Governor’s 2006 Budget: Continued Lean Times;
Medicaid Accounting Change Key to Balance

Sidebar: Proposed Business Tax Increases:
"Taxachusetts” Revisited?


For the third consecutive year, Governor Romney has proposed significant changes in the tax laws affecting corporations doing business in Massachusetts. Although some of the 168 sections of the Governor’s bill simplify and modernize the Commonwealth’s tax laws, the proposed changes in tax policy and administrative discretion are actually more sweeping than the administration’s previous two "loophole closing” packages combined and continue a major reversal of the progress that Massachusetts made during the 1990s in improving its tax climate.

The most far-reaching provisions would give the Commissioner of Revenue unprecedented authority—broader than that available to the IRS or any other state revenue commissioner—to increase the tax liability of many of the state’s largest employers, undercutting the predictability that is central to a fair and equitable tax system.

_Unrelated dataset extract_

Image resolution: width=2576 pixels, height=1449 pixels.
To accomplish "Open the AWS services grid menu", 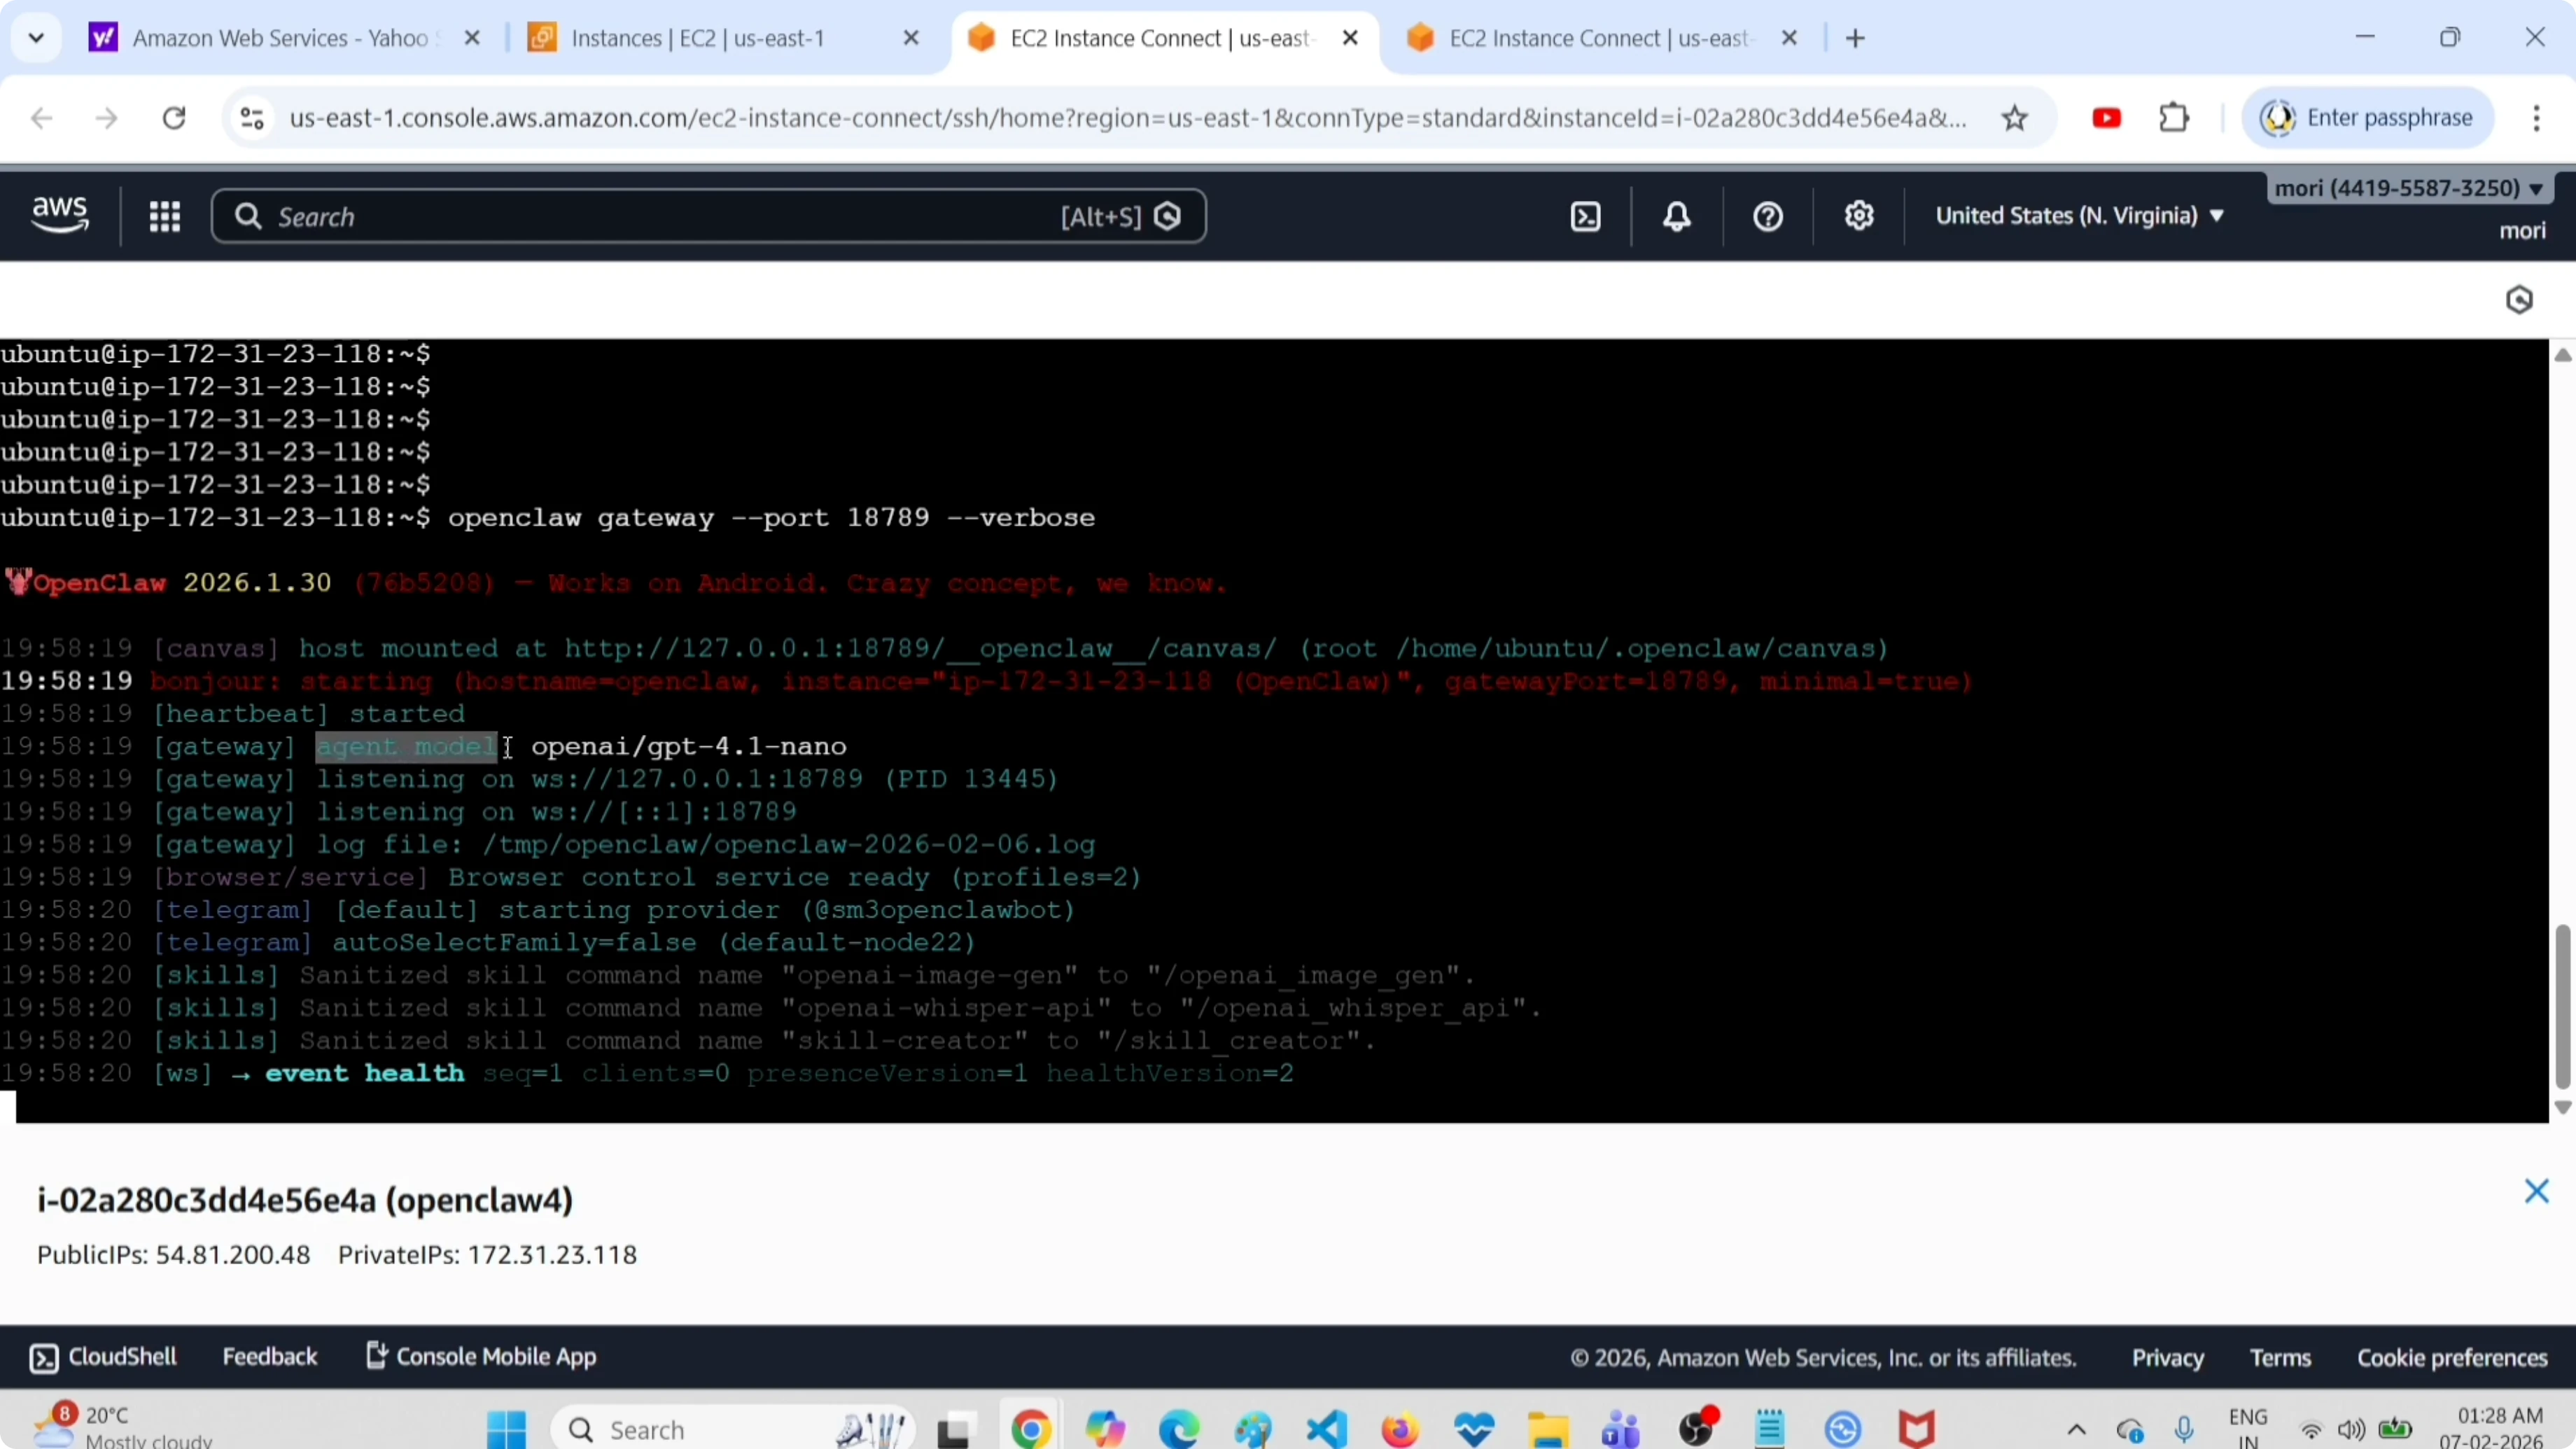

Under the banner of "loophole closing,” other provisions expand existing taxes or impose new ones, including extending the sales tax to prewritten or "canned” software that is delivered electronically to the purchaser, applying the deeds excise tax to the transfer of ownership of a business that owns real property in the state, and imposing the corporate income tax on some income of non-profit organizations, and establish several new penalties which would be imposed largely at the discretion of the Commissioner.